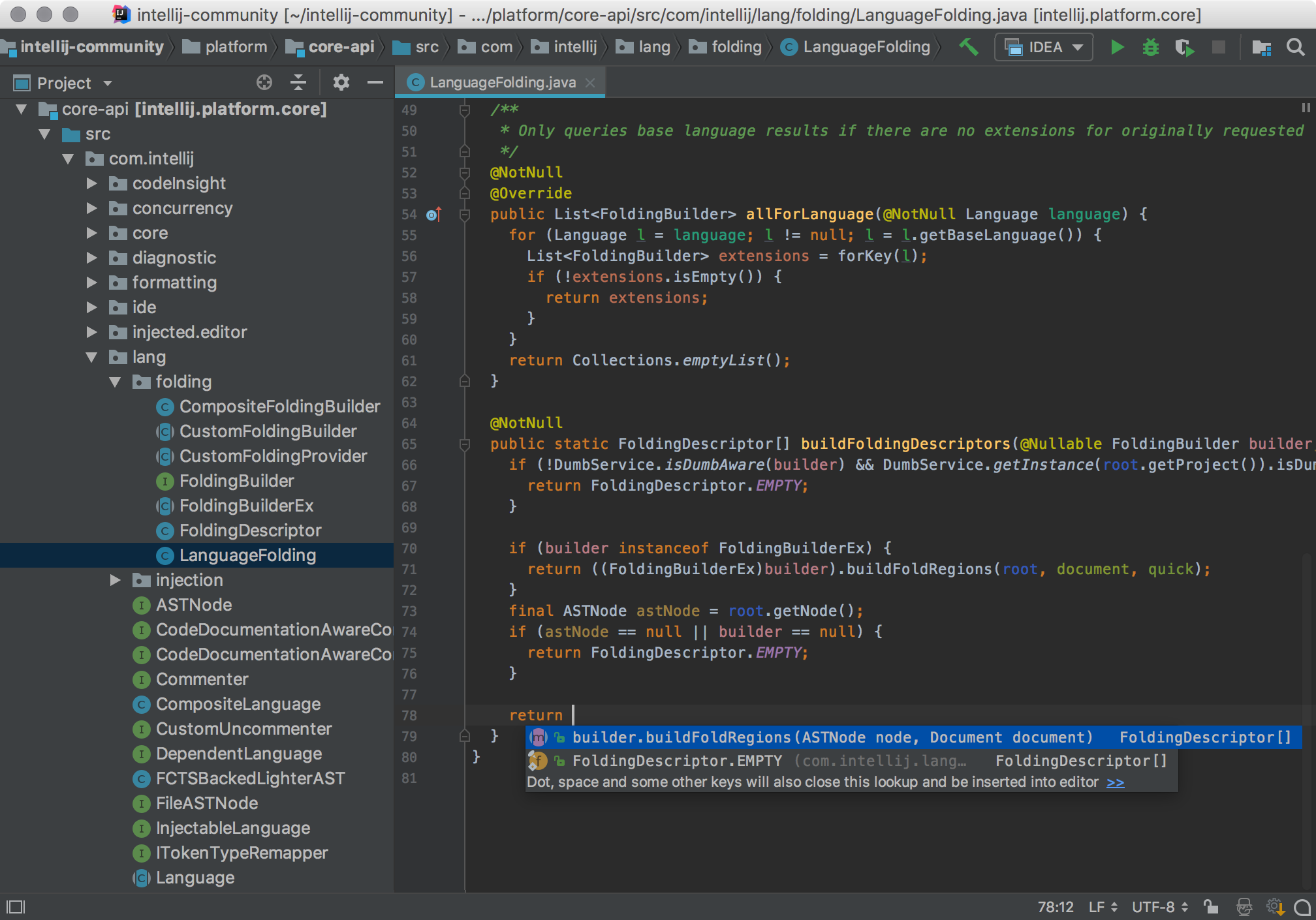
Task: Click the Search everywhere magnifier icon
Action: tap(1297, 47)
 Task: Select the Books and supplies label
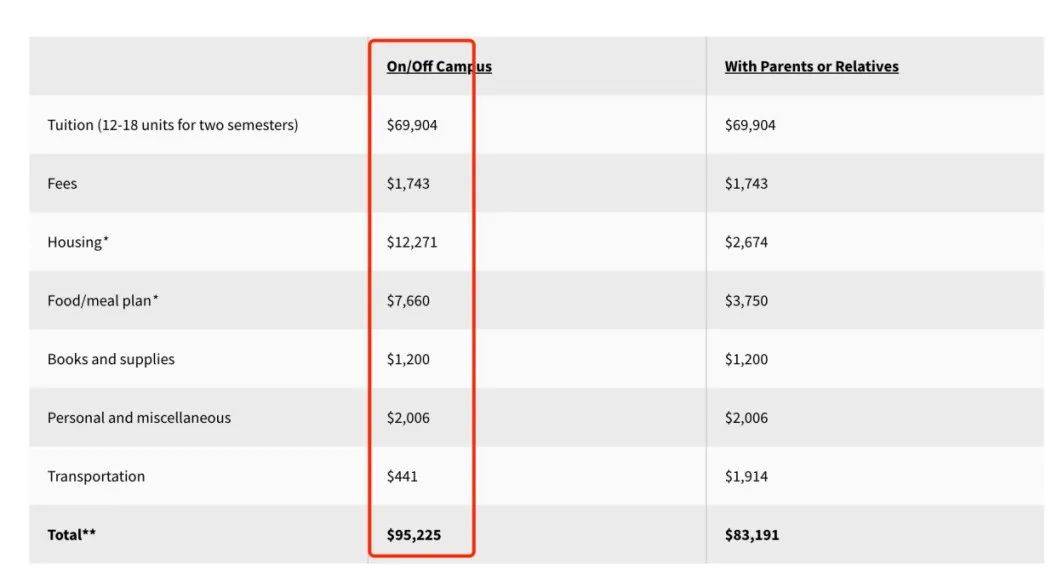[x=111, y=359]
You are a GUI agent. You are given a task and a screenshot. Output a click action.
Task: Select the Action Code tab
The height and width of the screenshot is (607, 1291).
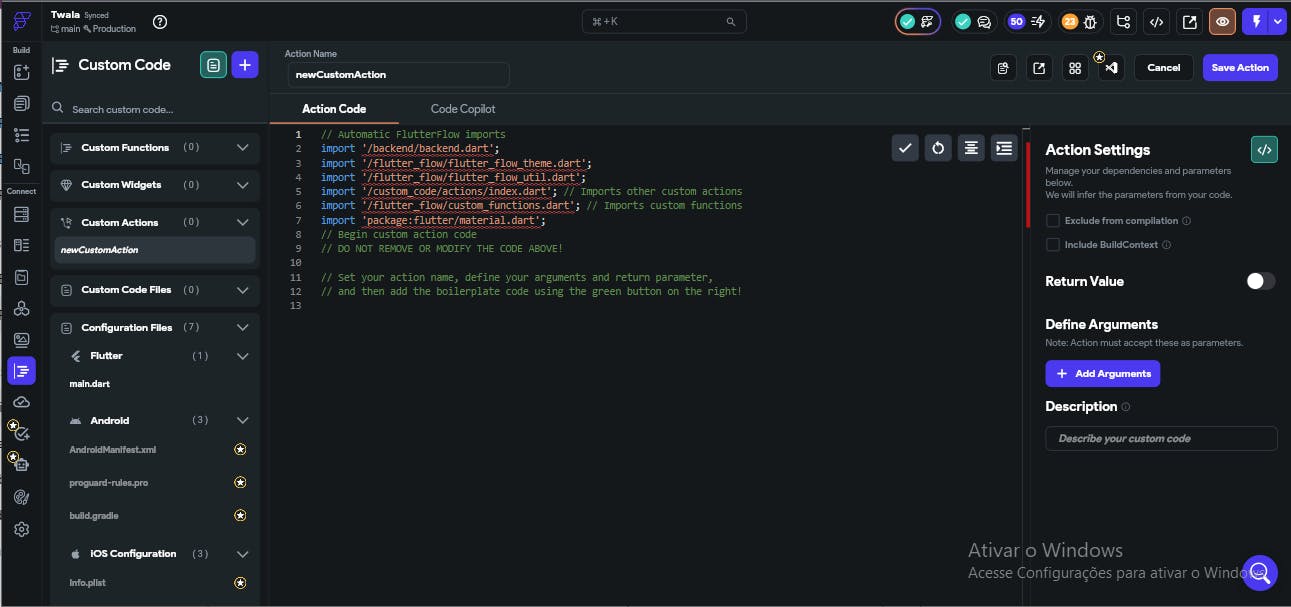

- - - -

▶ ASSIGNMENT: Leave every picture out, and reproduce exactly the lines from the line bearing "Task: Select the Action Code tab" through the closing line of the material above.

▶ SOLUTION TO THE PROBLEM:
Task: Select the Action Code tab
The height and width of the screenshot is (607, 1291).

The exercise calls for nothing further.